4D-UNet improves clutter rejection in human transcranial contrast enhanced ultrasound

TL;DR

This paper introduces a 4D U-Net deep learning model that significantly improves clutter rejection in transcranial contrast-enhanced ultrasound, enhancing neurovascular imaging in humans.

Contribution

The study presents a novel 4D U-Net approach that exploits spatial and temporal data for superior clutter filtering in transcranial CEUS, advancing AI integration in ultrasound imaging.

Findings

Enhanced clutter rejection in transcranial CEUS.
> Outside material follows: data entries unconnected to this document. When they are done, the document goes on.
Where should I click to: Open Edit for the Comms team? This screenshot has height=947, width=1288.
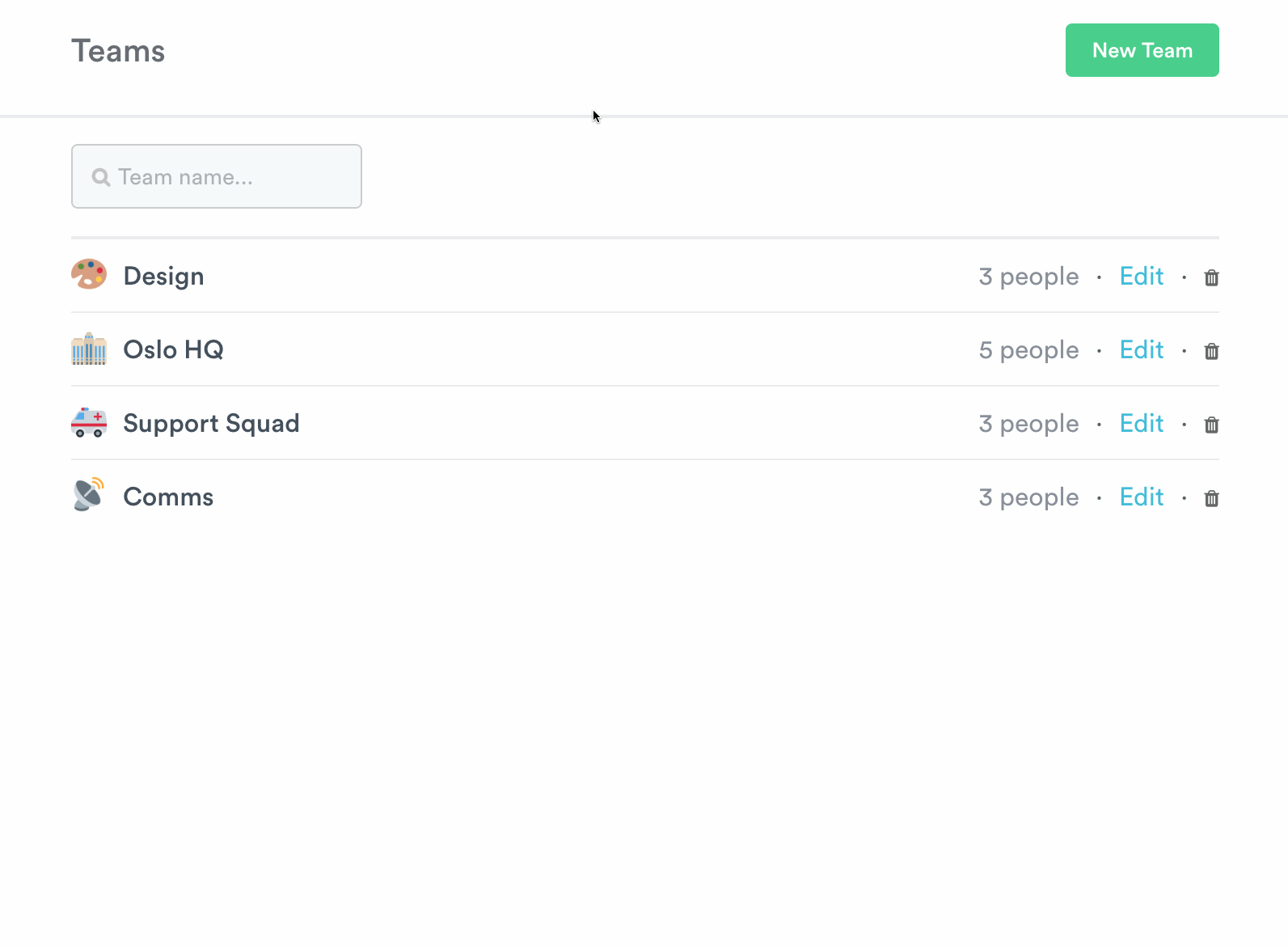point(1141,497)
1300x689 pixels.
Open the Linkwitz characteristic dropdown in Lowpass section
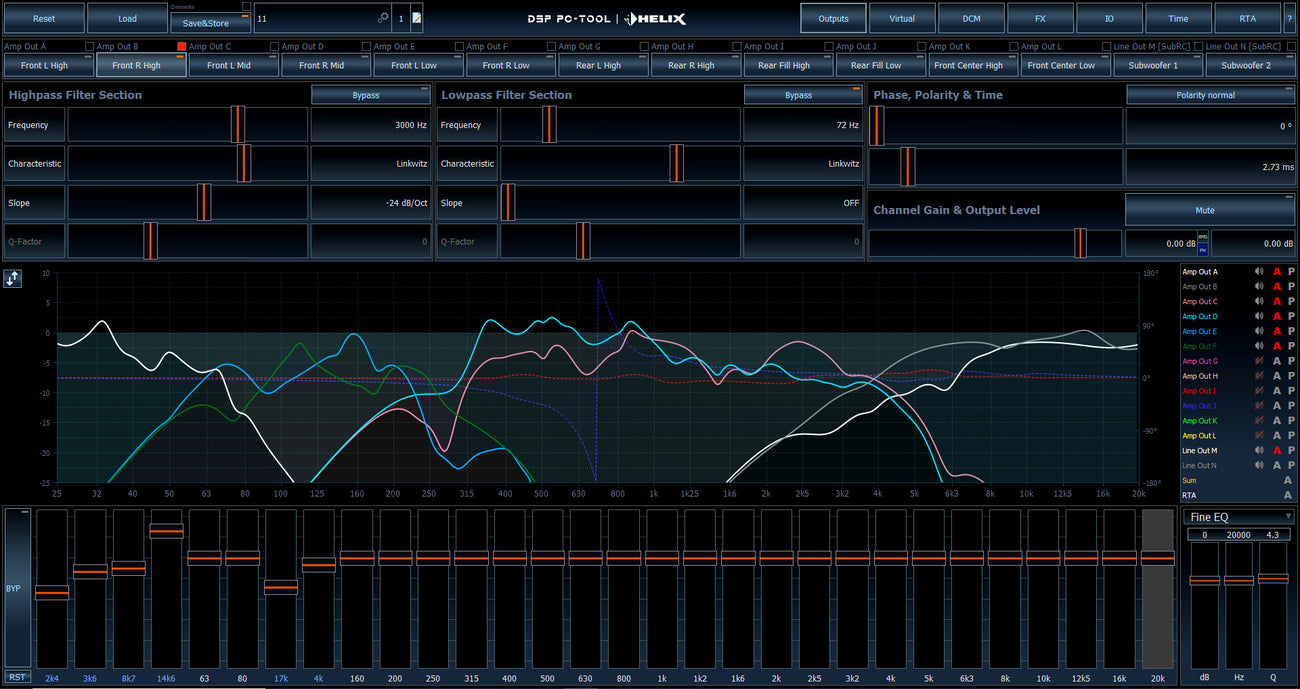(x=803, y=163)
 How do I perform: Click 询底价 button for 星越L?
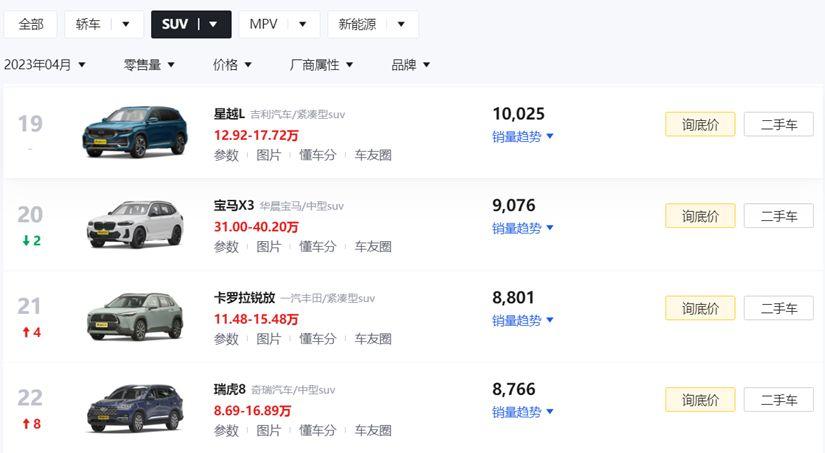coord(700,124)
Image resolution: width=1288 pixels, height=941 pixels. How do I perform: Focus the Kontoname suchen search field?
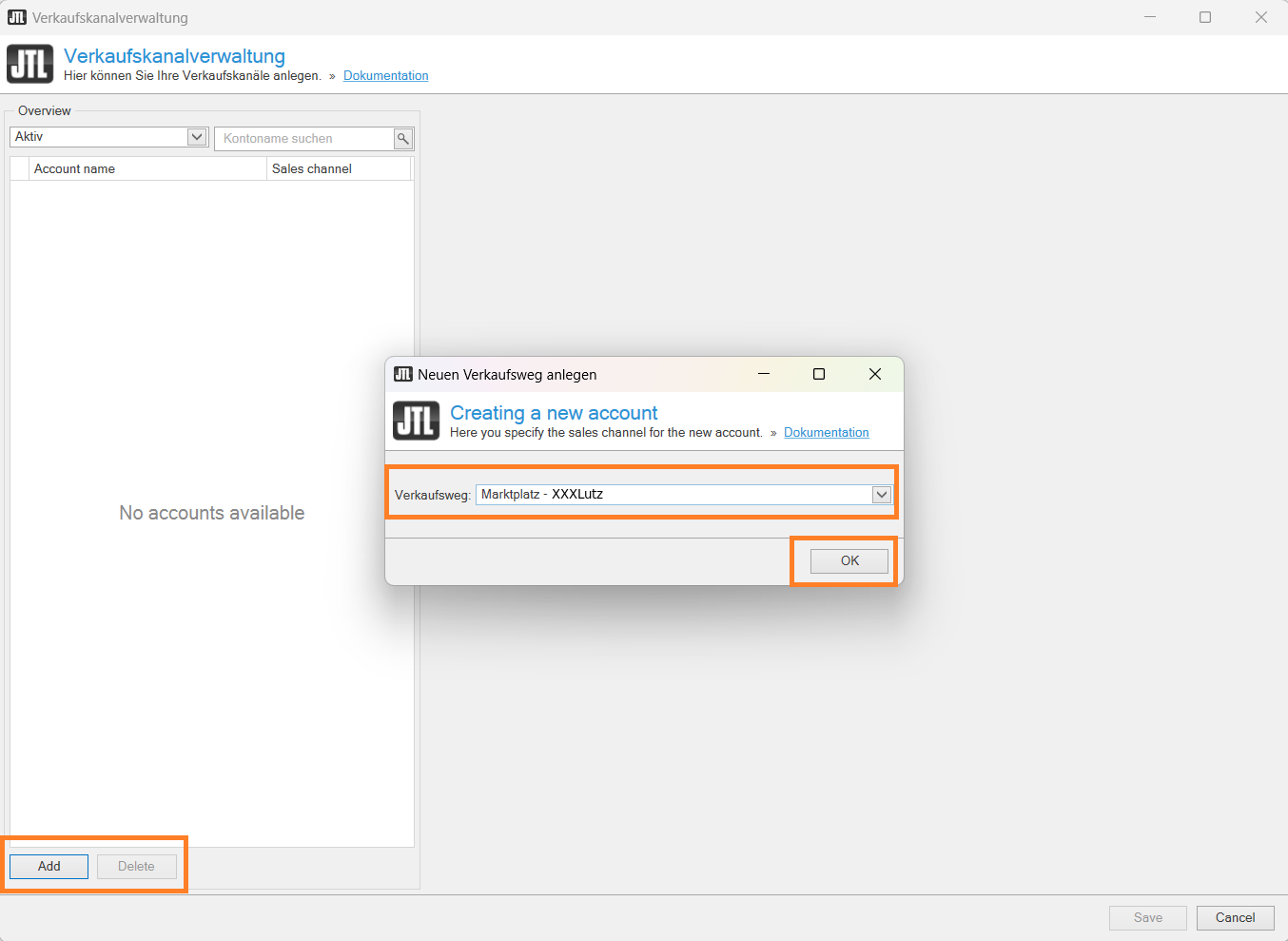point(304,139)
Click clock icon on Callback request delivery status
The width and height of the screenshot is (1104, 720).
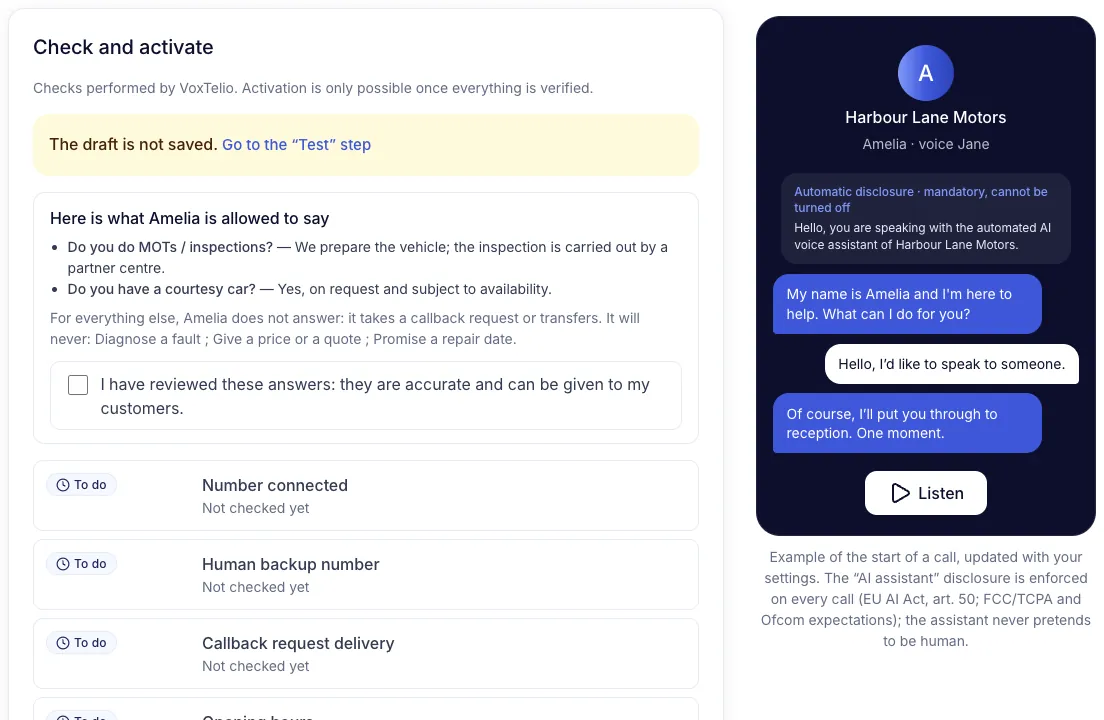pos(63,643)
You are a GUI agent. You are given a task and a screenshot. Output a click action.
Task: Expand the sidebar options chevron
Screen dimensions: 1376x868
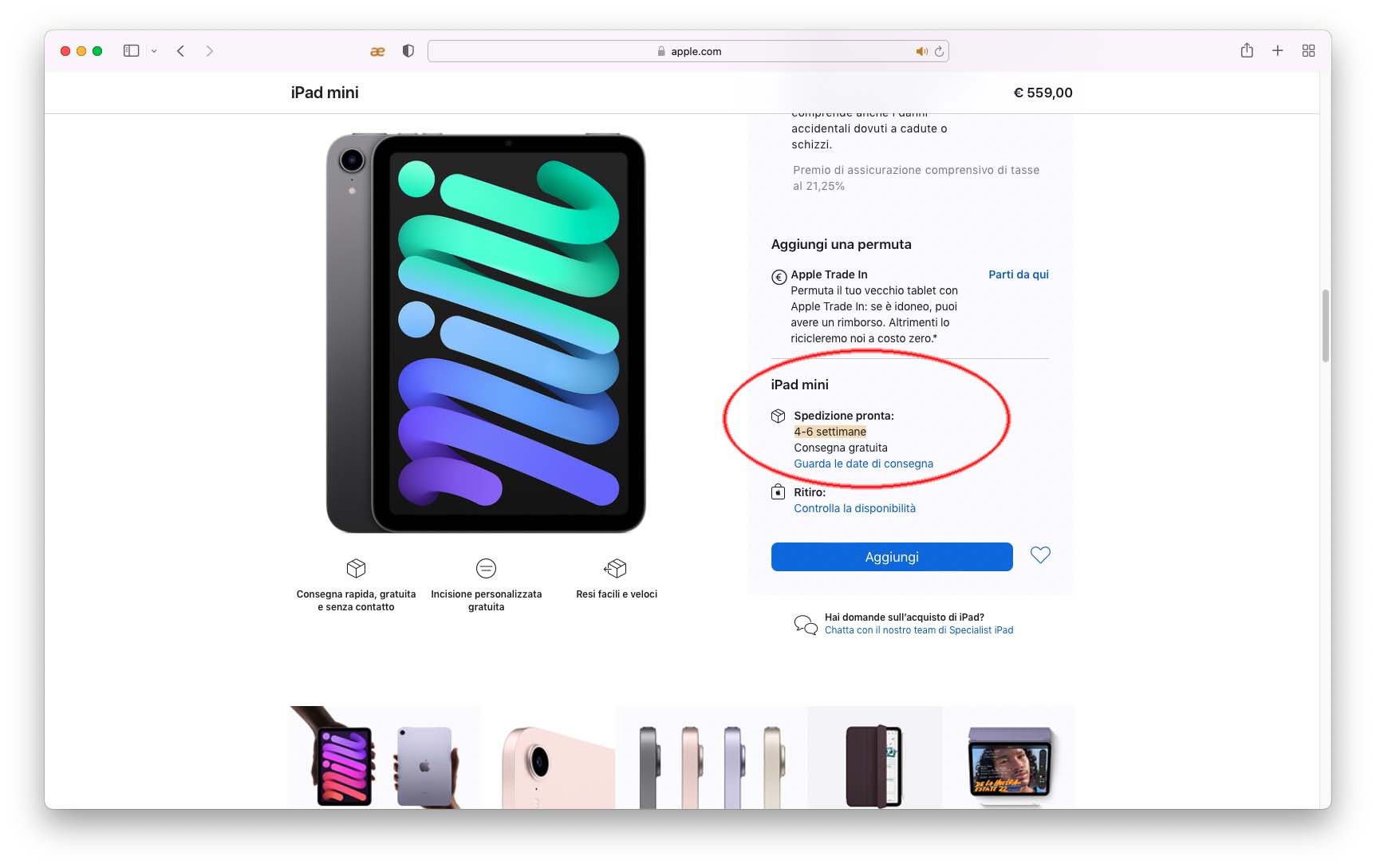tap(154, 51)
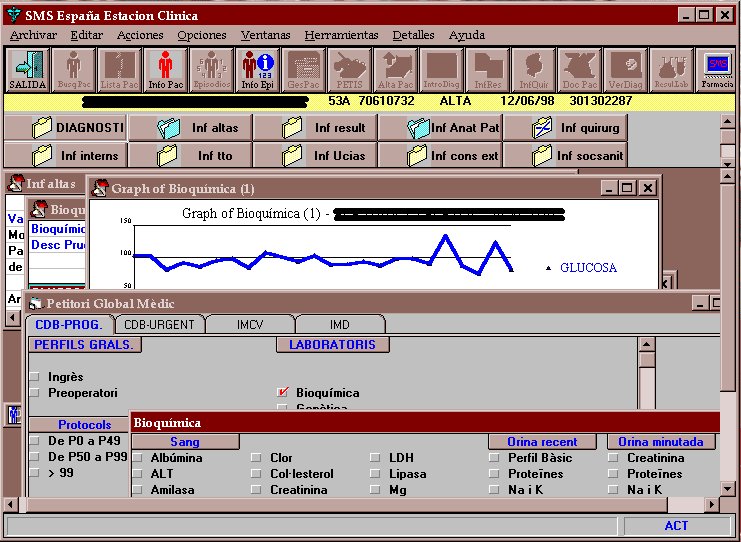Uncheck the Bioquímica laboratory checkbox
Viewport: 741px width, 542px height.
(x=283, y=393)
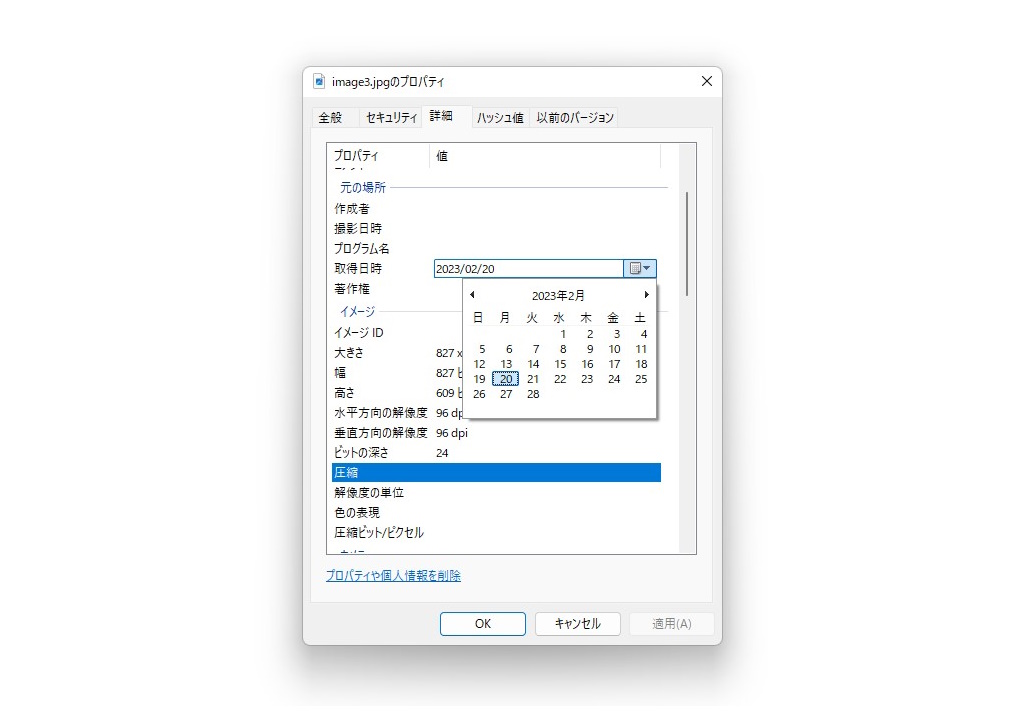1024x720 pixels.
Task: Open the 取得日時 date dropdown arrow
Action: pos(649,268)
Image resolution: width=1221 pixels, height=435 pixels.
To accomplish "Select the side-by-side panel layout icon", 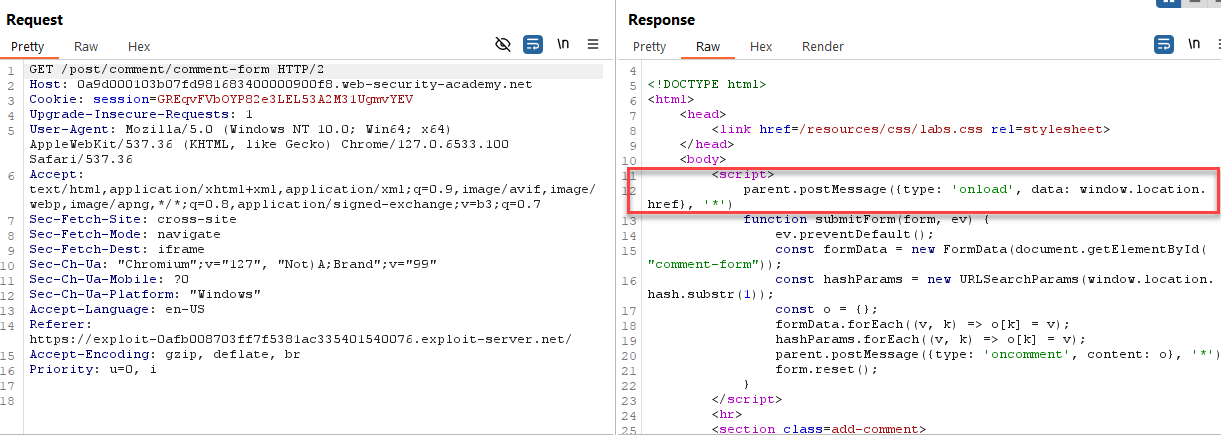I will click(1167, 3).
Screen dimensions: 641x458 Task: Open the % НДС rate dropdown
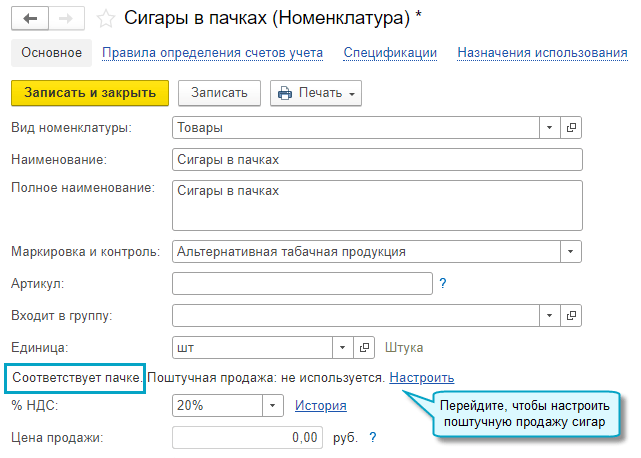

Improved microbubble detection accuracy.

Potential for broader clinical application.

Abstract

Transcranial ultrasound imaging is limited by high skull absorption, limiting vascular imaging to only the largest vessels. Traditional clutter filters struggle with low signal-to-noise ratio (SNR) ultrasound datasets, where blood and tissue signals cannot be easily separated, even when the echogenicity of the blood is improved with contrast agents. Here, we present a novel 4D U-Net approach for clutter filtering in transcranial 3D Contrast Enhanced Ultrasound (CEUS) exploiting spatial and temporal information via a 4D-UNet implementation to enhance microbubble detection in transcranial data acquired in human adults. Our results show that the 4D-UNet improves temporal clutter filters. By integrating deep learning into CEUS, this study advances neurovascular imaging, offering improved clutter rejection and visualization. The findings underscore the potential of AI-driven approaches to enhance ultrasound-based medical imaging, paving the way for more accurate diagnostics and broader clinical applications.